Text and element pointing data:

>> begin

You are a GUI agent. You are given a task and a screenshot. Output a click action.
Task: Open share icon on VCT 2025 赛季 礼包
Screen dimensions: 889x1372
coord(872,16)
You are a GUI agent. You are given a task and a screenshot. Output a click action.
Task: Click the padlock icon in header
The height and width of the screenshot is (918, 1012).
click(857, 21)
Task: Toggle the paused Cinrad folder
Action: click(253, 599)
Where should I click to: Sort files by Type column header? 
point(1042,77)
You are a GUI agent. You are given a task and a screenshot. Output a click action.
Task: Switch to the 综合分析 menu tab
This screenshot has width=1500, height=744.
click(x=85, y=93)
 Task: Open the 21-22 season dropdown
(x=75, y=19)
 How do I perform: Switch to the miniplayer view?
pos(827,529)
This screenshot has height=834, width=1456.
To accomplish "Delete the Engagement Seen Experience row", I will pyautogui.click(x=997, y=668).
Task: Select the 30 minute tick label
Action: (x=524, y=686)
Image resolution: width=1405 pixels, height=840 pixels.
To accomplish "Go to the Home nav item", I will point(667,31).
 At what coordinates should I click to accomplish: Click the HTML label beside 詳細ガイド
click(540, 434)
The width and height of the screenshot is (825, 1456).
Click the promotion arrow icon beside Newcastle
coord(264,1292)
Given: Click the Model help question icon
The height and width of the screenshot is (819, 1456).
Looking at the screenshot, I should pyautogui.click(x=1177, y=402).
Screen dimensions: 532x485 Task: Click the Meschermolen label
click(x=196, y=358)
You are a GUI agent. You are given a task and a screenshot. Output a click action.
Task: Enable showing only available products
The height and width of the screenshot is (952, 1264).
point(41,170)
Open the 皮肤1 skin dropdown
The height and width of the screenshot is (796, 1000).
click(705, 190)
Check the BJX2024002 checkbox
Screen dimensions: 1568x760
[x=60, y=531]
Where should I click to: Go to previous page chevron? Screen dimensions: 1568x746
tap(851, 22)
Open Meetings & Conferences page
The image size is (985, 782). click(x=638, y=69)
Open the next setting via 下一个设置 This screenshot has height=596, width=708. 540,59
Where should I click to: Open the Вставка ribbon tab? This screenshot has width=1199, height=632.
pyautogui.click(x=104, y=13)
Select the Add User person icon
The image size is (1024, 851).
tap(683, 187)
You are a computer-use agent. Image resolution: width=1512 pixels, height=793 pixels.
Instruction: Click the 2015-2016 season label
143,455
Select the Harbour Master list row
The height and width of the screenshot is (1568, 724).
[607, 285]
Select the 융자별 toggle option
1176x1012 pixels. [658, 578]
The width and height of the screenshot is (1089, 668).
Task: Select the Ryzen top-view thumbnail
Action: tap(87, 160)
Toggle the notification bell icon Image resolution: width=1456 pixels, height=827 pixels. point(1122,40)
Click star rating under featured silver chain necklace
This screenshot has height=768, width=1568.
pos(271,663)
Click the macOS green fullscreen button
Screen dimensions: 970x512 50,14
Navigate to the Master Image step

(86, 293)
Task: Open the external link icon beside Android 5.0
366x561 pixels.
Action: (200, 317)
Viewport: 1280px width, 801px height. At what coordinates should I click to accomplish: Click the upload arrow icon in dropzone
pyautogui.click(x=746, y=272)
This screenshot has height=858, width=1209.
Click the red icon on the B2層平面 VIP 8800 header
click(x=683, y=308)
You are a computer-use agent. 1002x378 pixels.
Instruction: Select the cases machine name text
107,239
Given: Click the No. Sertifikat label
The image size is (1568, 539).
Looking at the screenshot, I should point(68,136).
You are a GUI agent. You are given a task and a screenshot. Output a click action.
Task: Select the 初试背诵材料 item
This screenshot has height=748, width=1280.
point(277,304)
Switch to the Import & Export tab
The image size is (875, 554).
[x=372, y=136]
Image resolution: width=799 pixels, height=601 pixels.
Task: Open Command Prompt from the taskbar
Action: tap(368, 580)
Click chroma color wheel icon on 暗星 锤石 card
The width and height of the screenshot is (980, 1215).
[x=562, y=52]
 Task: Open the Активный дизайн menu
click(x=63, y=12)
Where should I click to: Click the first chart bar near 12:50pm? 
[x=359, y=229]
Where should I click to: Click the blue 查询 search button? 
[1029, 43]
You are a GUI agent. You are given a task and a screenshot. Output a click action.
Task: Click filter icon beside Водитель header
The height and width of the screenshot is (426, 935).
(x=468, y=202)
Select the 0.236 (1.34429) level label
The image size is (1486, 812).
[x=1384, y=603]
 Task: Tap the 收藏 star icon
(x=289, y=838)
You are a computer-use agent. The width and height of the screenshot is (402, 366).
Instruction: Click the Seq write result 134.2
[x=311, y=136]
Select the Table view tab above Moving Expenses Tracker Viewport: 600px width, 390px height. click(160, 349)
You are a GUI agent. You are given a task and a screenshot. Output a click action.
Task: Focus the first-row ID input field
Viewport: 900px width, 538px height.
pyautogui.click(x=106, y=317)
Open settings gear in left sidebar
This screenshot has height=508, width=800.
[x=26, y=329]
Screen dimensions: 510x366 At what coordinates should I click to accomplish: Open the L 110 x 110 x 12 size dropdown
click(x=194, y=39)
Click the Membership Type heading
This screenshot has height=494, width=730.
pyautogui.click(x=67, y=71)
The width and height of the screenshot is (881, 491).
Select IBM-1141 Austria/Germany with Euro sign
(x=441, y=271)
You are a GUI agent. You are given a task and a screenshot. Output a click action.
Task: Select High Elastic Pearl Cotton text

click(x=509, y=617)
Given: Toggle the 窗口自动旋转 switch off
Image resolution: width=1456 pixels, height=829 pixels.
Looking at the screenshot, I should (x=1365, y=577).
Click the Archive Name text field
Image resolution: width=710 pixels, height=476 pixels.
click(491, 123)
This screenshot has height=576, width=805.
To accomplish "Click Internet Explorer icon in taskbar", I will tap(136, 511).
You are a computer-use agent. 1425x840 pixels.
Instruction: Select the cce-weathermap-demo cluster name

>> end

__What to produce__. Reproduce all of the data above, replacing every occurrence of "GUI agent" with "UI agent" and leaving everything else unchanged.

__Response below__.
You are a UI agent. You are given a task and a screenshot. Output a click action.
Task: Open share icon on VCT 2025 赛季 礼包
Screen dimensions: 889x1372
coord(872,16)
You are a UI agent. You are given a task and a screenshot. Output a click action.
Task: Click the padlock icon in header
The height and width of the screenshot is (918, 1012).
click(857, 21)
Task: Toggle the paused Cinrad folder
Action: click(253, 599)
Where should I click to: Sort files by Type column header? 
point(1042,77)
You are a UI agent. You are given a task and a screenshot. Output a click action.
Task: Switch to the 综合分析 menu tab
This screenshot has width=1500, height=744.
click(x=85, y=93)
 Task: Open the 21-22 season dropdown
(x=75, y=19)
 How do I perform: Switch to the miniplayer view?
pos(827,529)
This screenshot has height=834, width=1456.
To accomplish "Delete the Engagement Seen Experience row", I will pyautogui.click(x=997, y=668).
Task: Select the 30 minute tick label
Action: (x=524, y=686)
Image resolution: width=1405 pixels, height=840 pixels.
To accomplish "Go to the Home nav item", I will point(667,31).
 At what coordinates should I click to accomplish: Click the HTML label beside 詳細ガイド
click(540, 434)
The width and height of the screenshot is (825, 1456).
Click the promotion arrow icon beside Newcastle
coord(264,1292)
Given: Click the Model help question icon
The height and width of the screenshot is (819, 1456).
Looking at the screenshot, I should pyautogui.click(x=1177, y=402).
Screen dimensions: 532x485 Task: Click the Meschermolen label
click(x=196, y=358)
You are a UI agent. You are given a task and a screenshot. Output a click action.
Task: Enable showing only available products
The height and width of the screenshot is (952, 1264).
point(41,170)
Open the 皮肤1 skin dropdown
The height and width of the screenshot is (796, 1000).
click(705, 190)
Check the BJX2024002 checkbox
Screen dimensions: 1568x760
[x=60, y=531]
Where should I click to: Go to previous page chevron? Screen dimensions: 1568x746
tap(851, 22)
Open Meetings & Conferences page
The image size is (985, 782). click(x=638, y=69)
Open the next setting via 下一个设置 This screenshot has height=596, width=708. 540,59
Where should I click to: Open the Вставка ribbon tab? This screenshot has width=1199, height=632.
pyautogui.click(x=104, y=13)
Select the Add User person icon
The image size is (1024, 851).
tap(683, 187)
You are a computer-use agent. Image resolution: width=1512 pixels, height=793 pixels.
Instruction: Click the 2015-2016 season label
143,455
Select the Harbour Master list row
The height and width of the screenshot is (1568, 724).
[607, 285]
Select the 융자별 toggle option
1176x1012 pixels. [658, 578]
The width and height of the screenshot is (1089, 668).
Task: Select the Ryzen top-view thumbnail
Action: tap(87, 160)
Toggle the notification bell icon Image resolution: width=1456 pixels, height=827 pixels. point(1122,40)
Click star rating under featured silver chain necklace
This screenshot has height=768, width=1568.
pos(271,663)
Click the macOS green fullscreen button
Screen dimensions: 970x512 50,14
Navigate to the Master Image step

(86, 293)
Task: Open the external link icon beside Android 5.0
366x561 pixels.
Action: (200, 317)
Viewport: 1280px width, 801px height. At what coordinates should I click to accomplish: Click the upload arrow icon in dropzone
pyautogui.click(x=746, y=272)
This screenshot has height=858, width=1209.
Click the red icon on the B2層平面 VIP 8800 header
click(x=683, y=308)
You are a computer-use agent. 1002x378 pixels.
Instruction: Select the cases machine name text
107,239
Given: Click the No. Sertifikat label
The image size is (1568, 539).
Looking at the screenshot, I should point(68,136).
You are a UI agent. You are given a task and a screenshot. Output a click action.
Task: Select the 初试背诵材料 item
This screenshot has height=748, width=1280.
point(277,304)
Switch to the Import & Export tab
The image size is (875, 554).
[x=372, y=136]
Image resolution: width=799 pixels, height=601 pixels.
Task: Open Command Prompt from the taskbar
Action: tap(368, 580)
Click chroma color wheel icon on 暗星 锤石 card
The width and height of the screenshot is (980, 1215).
[x=562, y=52]
 Task: Open the Активный дизайн menu
click(x=63, y=12)
Where should I click to: Click the first chart bar near 12:50pm? 
[x=359, y=229]
Where should I click to: Click the blue 查询 search button? 
[1029, 43]
You are a UI agent. You are given a task and a screenshot. Output a click action.
Task: Click filter icon beside Водитель header
The height and width of the screenshot is (426, 935).
(x=468, y=202)
Select the 0.236 (1.34429) level label
The image size is (1486, 812).
[x=1384, y=603]
 Task: Tap the 收藏 star icon
(x=289, y=838)
You are a computer-use agent. The width and height of the screenshot is (402, 366).
Instruction: Click the Seq write result 134.2
[x=311, y=136]
Select the Table view tab above Moving Expenses Tracker Viewport: 600px width, 390px height. click(160, 349)
You are a UI agent. You are given a task and a screenshot. Output a click action.
Task: Focus the first-row ID input field
Viewport: 900px width, 538px height.
pyautogui.click(x=106, y=317)
Open settings gear in left sidebar
This screenshot has height=508, width=800.
[x=26, y=329]
Screen dimensions: 510x366 At what coordinates should I click to accomplish: Open the L 110 x 110 x 12 size dropdown
click(x=194, y=39)
Click the Membership Type heading
This screenshot has height=494, width=730.
pyautogui.click(x=67, y=71)
The width and height of the screenshot is (881, 491).
Select IBM-1141 Austria/Germany with Euro sign
(x=441, y=271)
You are a UI agent. You are given a task and a screenshot. Output a click action.
Task: Select High Elastic Pearl Cotton text

click(x=509, y=617)
Given: Toggle the 窗口自动旋转 switch off
Image resolution: width=1456 pixels, height=829 pixels.
Looking at the screenshot, I should (x=1365, y=577).
Click the Archive Name text field
Image resolution: width=710 pixels, height=476 pixels.
click(491, 123)
This screenshot has height=576, width=805.
To accomplish "Click Internet Explorer icon in taskbar", I will tap(136, 511).
You are a computer-use agent. 1425x840 pixels.
Instruction: Select the cce-weathermap-demo cluster name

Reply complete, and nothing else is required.